Raw records:
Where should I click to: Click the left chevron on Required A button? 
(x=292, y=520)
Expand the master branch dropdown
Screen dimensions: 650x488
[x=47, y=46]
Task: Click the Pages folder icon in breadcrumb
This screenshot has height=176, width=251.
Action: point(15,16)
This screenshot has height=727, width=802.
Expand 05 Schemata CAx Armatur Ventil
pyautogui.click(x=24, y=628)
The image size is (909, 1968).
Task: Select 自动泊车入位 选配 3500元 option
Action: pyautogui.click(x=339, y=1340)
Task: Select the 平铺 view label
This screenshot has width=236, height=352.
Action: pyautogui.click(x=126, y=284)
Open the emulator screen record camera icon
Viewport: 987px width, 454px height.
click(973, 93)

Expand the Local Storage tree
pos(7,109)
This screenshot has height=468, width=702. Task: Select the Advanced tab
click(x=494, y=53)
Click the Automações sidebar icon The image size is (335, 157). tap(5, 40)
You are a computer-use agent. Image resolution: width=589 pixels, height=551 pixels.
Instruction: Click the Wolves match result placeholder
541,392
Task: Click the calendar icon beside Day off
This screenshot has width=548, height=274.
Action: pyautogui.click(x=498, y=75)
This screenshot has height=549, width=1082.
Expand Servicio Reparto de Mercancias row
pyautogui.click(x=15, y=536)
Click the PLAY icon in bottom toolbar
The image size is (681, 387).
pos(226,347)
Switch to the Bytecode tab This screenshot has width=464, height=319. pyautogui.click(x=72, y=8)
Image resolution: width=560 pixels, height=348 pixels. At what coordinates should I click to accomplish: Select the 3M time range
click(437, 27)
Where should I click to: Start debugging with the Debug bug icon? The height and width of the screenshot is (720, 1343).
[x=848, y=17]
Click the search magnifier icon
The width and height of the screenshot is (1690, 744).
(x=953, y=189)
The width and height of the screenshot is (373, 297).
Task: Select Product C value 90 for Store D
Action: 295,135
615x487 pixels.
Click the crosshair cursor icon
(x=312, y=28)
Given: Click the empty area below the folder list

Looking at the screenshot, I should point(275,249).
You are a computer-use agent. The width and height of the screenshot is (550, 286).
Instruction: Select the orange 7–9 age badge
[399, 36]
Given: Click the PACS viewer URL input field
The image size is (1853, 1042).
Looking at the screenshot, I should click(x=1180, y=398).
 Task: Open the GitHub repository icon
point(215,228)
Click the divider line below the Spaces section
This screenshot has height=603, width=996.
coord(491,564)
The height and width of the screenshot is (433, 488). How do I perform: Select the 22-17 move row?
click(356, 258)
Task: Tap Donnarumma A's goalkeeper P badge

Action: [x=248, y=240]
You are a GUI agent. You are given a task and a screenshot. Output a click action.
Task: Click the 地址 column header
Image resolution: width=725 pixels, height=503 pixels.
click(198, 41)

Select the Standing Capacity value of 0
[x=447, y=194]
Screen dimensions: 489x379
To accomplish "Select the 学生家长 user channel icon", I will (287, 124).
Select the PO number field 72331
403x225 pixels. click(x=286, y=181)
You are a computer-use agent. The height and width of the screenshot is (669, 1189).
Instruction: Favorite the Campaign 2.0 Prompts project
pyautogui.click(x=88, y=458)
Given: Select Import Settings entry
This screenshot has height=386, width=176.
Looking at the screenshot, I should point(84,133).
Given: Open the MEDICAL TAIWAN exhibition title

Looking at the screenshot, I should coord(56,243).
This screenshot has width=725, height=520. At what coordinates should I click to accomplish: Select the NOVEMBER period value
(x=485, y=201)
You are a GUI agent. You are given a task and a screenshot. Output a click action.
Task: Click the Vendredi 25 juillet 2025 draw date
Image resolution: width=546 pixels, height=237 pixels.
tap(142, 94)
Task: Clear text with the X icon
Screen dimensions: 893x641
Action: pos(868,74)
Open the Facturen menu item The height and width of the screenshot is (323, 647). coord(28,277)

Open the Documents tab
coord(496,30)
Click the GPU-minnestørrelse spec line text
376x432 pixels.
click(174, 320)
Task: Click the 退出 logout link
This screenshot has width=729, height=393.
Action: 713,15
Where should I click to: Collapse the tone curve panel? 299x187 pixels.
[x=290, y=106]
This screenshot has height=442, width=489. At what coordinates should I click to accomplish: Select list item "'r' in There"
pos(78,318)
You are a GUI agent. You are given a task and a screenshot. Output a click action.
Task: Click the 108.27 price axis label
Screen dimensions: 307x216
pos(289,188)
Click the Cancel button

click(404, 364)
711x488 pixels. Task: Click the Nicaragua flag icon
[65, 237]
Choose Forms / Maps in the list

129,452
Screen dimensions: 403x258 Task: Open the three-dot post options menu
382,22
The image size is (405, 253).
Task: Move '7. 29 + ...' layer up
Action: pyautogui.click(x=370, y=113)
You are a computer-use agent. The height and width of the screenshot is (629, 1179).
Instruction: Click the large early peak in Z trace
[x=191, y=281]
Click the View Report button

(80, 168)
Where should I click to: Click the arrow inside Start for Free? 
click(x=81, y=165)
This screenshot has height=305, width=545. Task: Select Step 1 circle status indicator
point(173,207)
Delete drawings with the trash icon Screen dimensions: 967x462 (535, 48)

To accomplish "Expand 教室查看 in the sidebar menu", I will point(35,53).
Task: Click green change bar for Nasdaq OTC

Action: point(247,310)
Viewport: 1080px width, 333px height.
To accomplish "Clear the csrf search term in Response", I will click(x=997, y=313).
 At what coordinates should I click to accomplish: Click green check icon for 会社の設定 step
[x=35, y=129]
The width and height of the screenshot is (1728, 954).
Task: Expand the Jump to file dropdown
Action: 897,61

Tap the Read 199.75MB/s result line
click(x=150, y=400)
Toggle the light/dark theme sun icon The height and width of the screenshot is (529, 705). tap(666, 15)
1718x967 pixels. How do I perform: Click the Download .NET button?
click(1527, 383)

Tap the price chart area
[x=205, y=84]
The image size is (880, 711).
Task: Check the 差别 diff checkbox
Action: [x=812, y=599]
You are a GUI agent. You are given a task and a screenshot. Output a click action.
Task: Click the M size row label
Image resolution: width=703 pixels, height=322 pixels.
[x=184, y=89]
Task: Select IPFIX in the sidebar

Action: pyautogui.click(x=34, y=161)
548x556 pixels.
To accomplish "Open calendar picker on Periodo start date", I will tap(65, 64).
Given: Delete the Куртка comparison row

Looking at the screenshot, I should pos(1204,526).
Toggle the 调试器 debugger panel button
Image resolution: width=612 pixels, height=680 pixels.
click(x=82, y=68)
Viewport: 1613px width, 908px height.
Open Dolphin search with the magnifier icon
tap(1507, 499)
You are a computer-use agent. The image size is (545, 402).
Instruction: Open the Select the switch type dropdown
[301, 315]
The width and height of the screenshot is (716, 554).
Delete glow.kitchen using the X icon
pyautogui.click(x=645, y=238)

Exercise: Please copy every line from the first one through the line with "Action: point(15,16)", scaling each coordinate in the answers by 2.45 and rounding to the nearest whole number, with halves rounded up. Keep all other numbers as they are.

Completed task:
Where should I click to: Click the left chevron on Required A button? 
(x=715, y=1274)
Expand the master branch dropdown
Screen dimensions: 650x488
[x=115, y=113]
Task: Click the Pages folder icon in breadcrumb
This screenshot has height=176, width=251.
Action: point(37,39)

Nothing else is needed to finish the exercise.